A new deliverable report has been published as part of the HORIZON-funded project GEORGE, Next Generation Multiplatform Ocean Observing Technologies for Research Infrastructures. The deliverable 5.1 “Technology validation and prototyping Standard Operation Procedures (SOP) and trials project plan” will be the road map to the integration across the new sensors and platforms, to the deployments at sea planned along the 4 years of the project.

GEORGE brings together 28 leading partners from academia and industry alike, including three research infrastructures: EMSO ERICEuro-Argo ERIC and ICOS ERIC. Together these three ERICs cover the whole expanse of European marine waters from coasts to open ocean and from the seabed to the ocean interior and the surface ocean. GEORGE is aimed at improving marine observations in terms of quality, coverage and continuity, through developing novel technologies, particularly autonomous sensors. The new technologies will enable systematic autonomous in situ seawater CO2 system characterisation, and CO2 fluxes on moving and fixed platforms.

The deliverable 5.1 “Technology validation and prototyping Standard Operation Procedures (SOP) and trials project plan” will be the road map to the integration across the new sensors and platforms, to the deployments at sea planned along the 4 years of the project. The first deployments will be stage-gates to monitor the Technology Readiness Level, leading the developments to TRL7 and TRL8 whereas the latest will demonstrate the benefit of GEORGE multi RI context.

We interviewed Nadine Lantéri, co-leader of the national branch of EMSO in France, Regional team leader for the French test site, to discuss the technological challenges and the upcoming deployments in GEORGE.

Can you provide some examples of expected technological developments the project aims to realize?

The developments within GEORGE are numerous and various. They are ranging from cutting-edge equipment and concepts, such as a brand new pH sensors based on spectrophotometry and a promising real time optimisation of the observation strategy using neural network approach, to novel integration of existing devices.

I am especially curious about the final deployment in the Mediterranean Sea when all the platforms, the Sea Explorer glider, the Sailbuoy AUV, the Argo floats, and the EGIM, will operate using the neural network approach!

Developing or upgrading an ocean monitoring system is a long and complex process. What are the main considerations and challenges to take into account for that?

A rigorous test program classically includes functional tests and environmental tests covering the various situations encountered during the entire life cycle: base storage, transport, temporary storage on operation base, transit to operation site, deployment… Each sensor and technology developed in the project are following a testing process starting in the lab, and gradually progressing until the equipment is ready for a deployment at sea, then for commercialisation.

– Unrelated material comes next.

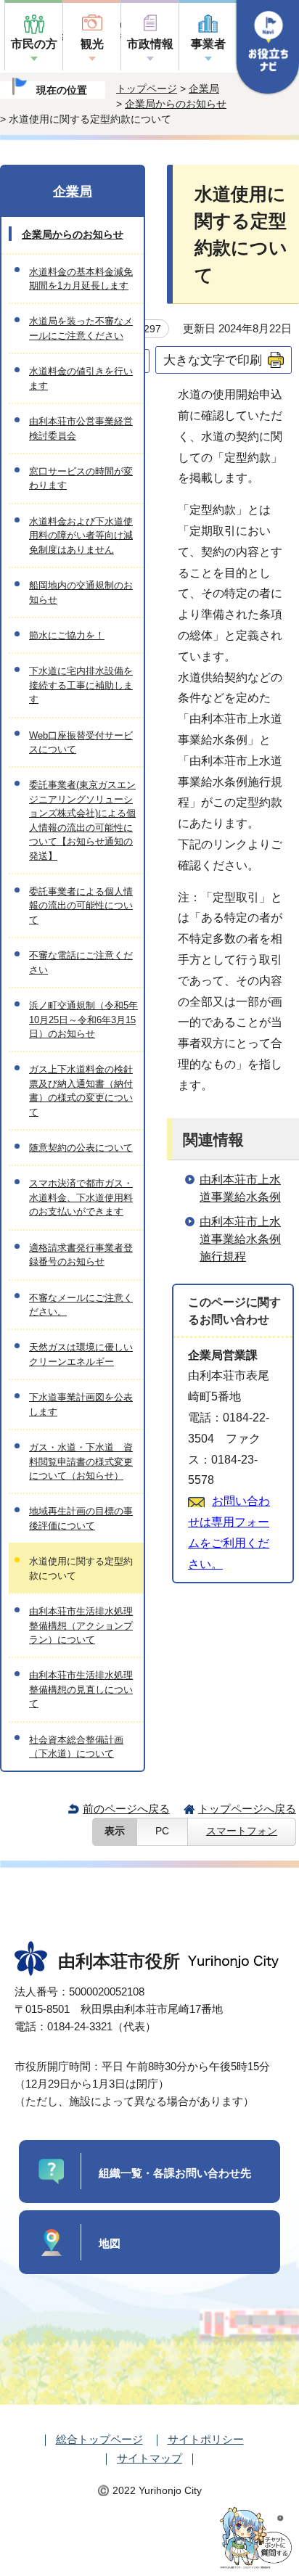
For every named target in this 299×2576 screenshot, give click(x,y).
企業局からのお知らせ (175, 104)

The sea trials are major steps in this maturation process. GEORGE will host more than 8 campaigns across the European Seas, from the Nordic Sea, to the North Atlantic and the Mediterranean Sea. The project will provide a unique opportunity to test the developments at sea and in addition to carry out ambitious deployments involving several teams, various platforms with a large number of sensors on-board in a multi-research infrastructure context involving EMSO, Euro ARGO and ICOS.

You have worked for several years in EMSO on the EGIM. What is the current status of the EGIM and what do you expect by the end of this project?

The EGIM (Lanteri et all., 2022) is EMSO generic equipment designed to measure a set of essential oceanographic variables. It serves EMSO objectives for interoperability, flexibility and capability for future evolution, reliability and data quality. For pragmatist reasons, the design in EMSODEV project was limited to a set of 7 core variables.

GEORGE is the occasion to enrich the EGIM with new sensors and to demonstrate its capabilities in new situations, environmental conditions and deployment mode. We will integrate sensors to measure methane, pCO2, pH, TA and DIC.

We will also fill a gap regarding the deployment mode of the EGIM: we are developing a vector, a lander, to deploy and recover the EGIM from the surface when there is no ROV available on-board.

Among other places, we will deploy the EGIM in the deepest European observation site, PAP (https://projects.noc.ac.uk/pap/) and in very cold conditions on Station M (https://www.uib.no/en/noremso/140162/infrastructure#emso-mohn).

What is the current status of the project on that and what are the next steps?

D5.1 set the basis for the deployment work plan. The multiple deployments will be led by EMSO ERIC, the University of Bergen (Norway) and the National Oceanography Centre (United Kingdom). The first step will be the deployment of an EGIM equipped with a pCO2 sensor in Norway scheduled in September 2024.